WHAT YOU SHOULD DO:
Copy out all the data, word for word.

START DATA UNDER STUDY

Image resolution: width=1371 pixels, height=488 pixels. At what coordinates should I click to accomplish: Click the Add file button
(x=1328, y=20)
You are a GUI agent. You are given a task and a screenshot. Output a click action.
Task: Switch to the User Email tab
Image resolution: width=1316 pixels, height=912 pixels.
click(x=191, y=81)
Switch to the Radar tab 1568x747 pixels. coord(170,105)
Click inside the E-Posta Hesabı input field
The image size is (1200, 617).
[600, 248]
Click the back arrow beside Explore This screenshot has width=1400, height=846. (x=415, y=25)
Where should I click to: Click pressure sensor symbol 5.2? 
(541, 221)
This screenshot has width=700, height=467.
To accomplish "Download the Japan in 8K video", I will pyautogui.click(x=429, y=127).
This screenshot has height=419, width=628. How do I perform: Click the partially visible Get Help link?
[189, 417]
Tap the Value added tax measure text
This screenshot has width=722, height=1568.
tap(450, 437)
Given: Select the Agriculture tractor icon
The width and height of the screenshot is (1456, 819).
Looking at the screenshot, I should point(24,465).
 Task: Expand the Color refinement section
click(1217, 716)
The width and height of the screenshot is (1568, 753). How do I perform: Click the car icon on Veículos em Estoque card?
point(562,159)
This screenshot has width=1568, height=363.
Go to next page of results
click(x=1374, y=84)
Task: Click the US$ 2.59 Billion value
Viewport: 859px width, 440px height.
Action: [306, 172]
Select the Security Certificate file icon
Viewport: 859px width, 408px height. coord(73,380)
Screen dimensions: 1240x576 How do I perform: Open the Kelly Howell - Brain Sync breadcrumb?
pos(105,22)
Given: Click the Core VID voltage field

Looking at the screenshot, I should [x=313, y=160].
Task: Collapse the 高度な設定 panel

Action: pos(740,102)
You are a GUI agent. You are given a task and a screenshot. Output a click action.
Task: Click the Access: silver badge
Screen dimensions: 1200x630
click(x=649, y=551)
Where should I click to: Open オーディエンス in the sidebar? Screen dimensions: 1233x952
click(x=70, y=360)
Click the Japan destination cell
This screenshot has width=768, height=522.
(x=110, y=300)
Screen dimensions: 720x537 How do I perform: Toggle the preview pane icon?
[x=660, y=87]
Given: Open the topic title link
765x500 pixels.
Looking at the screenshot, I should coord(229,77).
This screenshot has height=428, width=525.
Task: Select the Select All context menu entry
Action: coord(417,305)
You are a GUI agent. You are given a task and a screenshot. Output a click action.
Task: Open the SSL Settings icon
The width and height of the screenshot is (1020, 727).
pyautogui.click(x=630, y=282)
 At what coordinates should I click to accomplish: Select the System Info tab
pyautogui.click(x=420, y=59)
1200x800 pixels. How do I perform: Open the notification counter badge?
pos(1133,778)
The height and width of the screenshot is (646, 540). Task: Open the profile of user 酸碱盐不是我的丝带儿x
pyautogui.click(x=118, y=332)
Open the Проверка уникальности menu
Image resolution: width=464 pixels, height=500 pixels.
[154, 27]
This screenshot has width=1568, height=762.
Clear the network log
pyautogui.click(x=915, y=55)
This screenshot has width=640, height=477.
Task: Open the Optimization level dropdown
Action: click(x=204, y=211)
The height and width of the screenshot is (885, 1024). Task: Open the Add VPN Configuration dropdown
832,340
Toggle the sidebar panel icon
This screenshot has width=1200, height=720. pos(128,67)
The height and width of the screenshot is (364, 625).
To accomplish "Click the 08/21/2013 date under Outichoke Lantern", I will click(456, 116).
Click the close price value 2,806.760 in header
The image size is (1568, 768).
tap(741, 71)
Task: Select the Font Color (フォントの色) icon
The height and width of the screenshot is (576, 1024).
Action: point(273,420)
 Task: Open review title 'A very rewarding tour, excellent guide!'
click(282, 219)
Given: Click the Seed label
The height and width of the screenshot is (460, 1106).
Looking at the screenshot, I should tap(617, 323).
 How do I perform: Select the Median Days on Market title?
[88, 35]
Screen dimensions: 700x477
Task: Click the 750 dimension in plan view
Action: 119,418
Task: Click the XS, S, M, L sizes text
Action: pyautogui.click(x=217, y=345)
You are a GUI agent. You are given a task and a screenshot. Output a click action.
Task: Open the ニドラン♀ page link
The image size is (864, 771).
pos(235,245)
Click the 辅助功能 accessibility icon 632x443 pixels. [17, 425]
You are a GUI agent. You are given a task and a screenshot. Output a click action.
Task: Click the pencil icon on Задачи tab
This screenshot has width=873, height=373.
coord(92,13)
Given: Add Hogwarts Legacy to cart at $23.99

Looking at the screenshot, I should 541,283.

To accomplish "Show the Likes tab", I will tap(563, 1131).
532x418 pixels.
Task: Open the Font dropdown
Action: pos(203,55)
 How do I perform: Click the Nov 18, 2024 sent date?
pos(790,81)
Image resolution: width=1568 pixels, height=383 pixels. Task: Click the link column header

END DATA UNDER STUDY

ANSWER:
Image resolution: width=1371 pixels, height=488 pixels. At what coordinates should I click to accomplish: Click the Add file button
(x=1328, y=20)
You are a GUI agent. You are given a task and a screenshot. Output a click action.
Task: Switch to the User Email tab
Image resolution: width=1316 pixels, height=912 pixels.
click(x=191, y=81)
Switch to the Radar tab 1568x747 pixels. coord(170,105)
Click inside the E-Posta Hesabı input field
The image size is (1200, 617).
[600, 248]
Click the back arrow beside Explore This screenshot has width=1400, height=846. (x=415, y=25)
Where should I click to: Click pressure sensor symbol 5.2? 
(541, 221)
This screenshot has width=700, height=467.
To accomplish "Download the Japan in 8K video", I will pyautogui.click(x=429, y=127).
This screenshot has height=419, width=628. How do I perform: Click the partially visible Get Help link?
[189, 417]
Tap the Value added tax measure text
This screenshot has width=722, height=1568.
tap(450, 437)
Given: Select the Agriculture tractor icon
The width and height of the screenshot is (1456, 819).
Looking at the screenshot, I should point(24,465).
 Task: Expand the Color refinement section
click(1217, 716)
The width and height of the screenshot is (1568, 753). How do I perform: Click the car icon on Veículos em Estoque card?
point(562,159)
This screenshot has width=1568, height=363.
Go to next page of results
click(x=1374, y=84)
Task: Click the US$ 2.59 Billion value
Viewport: 859px width, 440px height.
Action: [306, 172]
Select the Security Certificate file icon
Viewport: 859px width, 408px height. coord(73,380)
Screen dimensions: 1240x576 How do I perform: Open the Kelly Howell - Brain Sync breadcrumb?
pos(105,22)
Given: Click the Core VID voltage field

Looking at the screenshot, I should [x=313, y=160].
Task: Collapse the 高度な設定 panel

Action: pos(740,102)
You are a GUI agent. You are given a task and a screenshot. Output a click action.
Task: Click the Access: silver badge
Screen dimensions: 1200x630
click(x=649, y=551)
Where should I click to: Open オーディエンス in the sidebar? Screen dimensions: 1233x952
click(x=70, y=360)
Click the Japan destination cell
This screenshot has width=768, height=522.
(x=110, y=300)
Screen dimensions: 720x537 How do I perform: Toggle the preview pane icon?
[x=660, y=87]
Given: Open the topic title link
765x500 pixels.
Looking at the screenshot, I should coord(229,77).
This screenshot has height=428, width=525.
Task: Select the Select All context menu entry
Action: coord(417,305)
You are a GUI agent. You are given a task and a screenshot. Output a click action.
Task: Open the SSL Settings icon
The width and height of the screenshot is (1020, 727).
pyautogui.click(x=630, y=282)
 At what coordinates should I click to accomplish: Select the System Info tab
pyautogui.click(x=420, y=59)
1200x800 pixels. How do I perform: Open the notification counter badge?
pos(1133,778)
The height and width of the screenshot is (646, 540). Task: Open the profile of user 酸碱盐不是我的丝带儿x
pyautogui.click(x=118, y=332)
Open the Проверка уникальности menu
Image resolution: width=464 pixels, height=500 pixels.
[154, 27]
This screenshot has width=1568, height=762.
Clear the network log
pyautogui.click(x=915, y=55)
This screenshot has width=640, height=477.
Task: Open the Optimization level dropdown
Action: click(x=204, y=211)
The height and width of the screenshot is (885, 1024). Task: Open the Add VPN Configuration dropdown
832,340
Toggle the sidebar panel icon
This screenshot has width=1200, height=720. pos(128,67)
The height and width of the screenshot is (364, 625).
To accomplish "Click the 08/21/2013 date under Outichoke Lantern", I will click(456, 116).
Click the close price value 2,806.760 in header
The image size is (1568, 768).
tap(741, 71)
Task: Select the Font Color (フォントの色) icon
The height and width of the screenshot is (576, 1024).
Action: point(273,420)
 Task: Open review title 'A very rewarding tour, excellent guide!'
click(282, 219)
Given: Click the Seed label
The height and width of the screenshot is (460, 1106).
Looking at the screenshot, I should tap(617, 323).
 How do I perform: Select the Median Days on Market title?
[88, 35]
Screen dimensions: 700x477
Task: Click the 750 dimension in plan view
Action: 119,418
Task: Click the XS, S, M, L sizes text
Action: pyautogui.click(x=217, y=345)
You are a GUI agent. You are given a task and a screenshot. Output a click action.
Task: Open the ニドラン♀ page link
The image size is (864, 771).
pos(235,245)
Click the 辅助功能 accessibility icon 632x443 pixels. [17, 425]
You are a GUI agent. You are given a task and a screenshot. Output a click action.
Task: Click the pencil icon on Задачи tab
This screenshot has width=873, height=373.
coord(92,13)
Given: Add Hogwarts Legacy to cart at $23.99

Looking at the screenshot, I should 541,283.

To accomplish "Show the Likes tab", I will tap(563, 1131).
532x418 pixels.
Task: Open the Font dropdown
Action: pos(203,55)
 How do I perform: Click the Nov 18, 2024 sent date?
pos(790,81)
Image resolution: width=1568 pixels, height=383 pixels. Task: Click the link column header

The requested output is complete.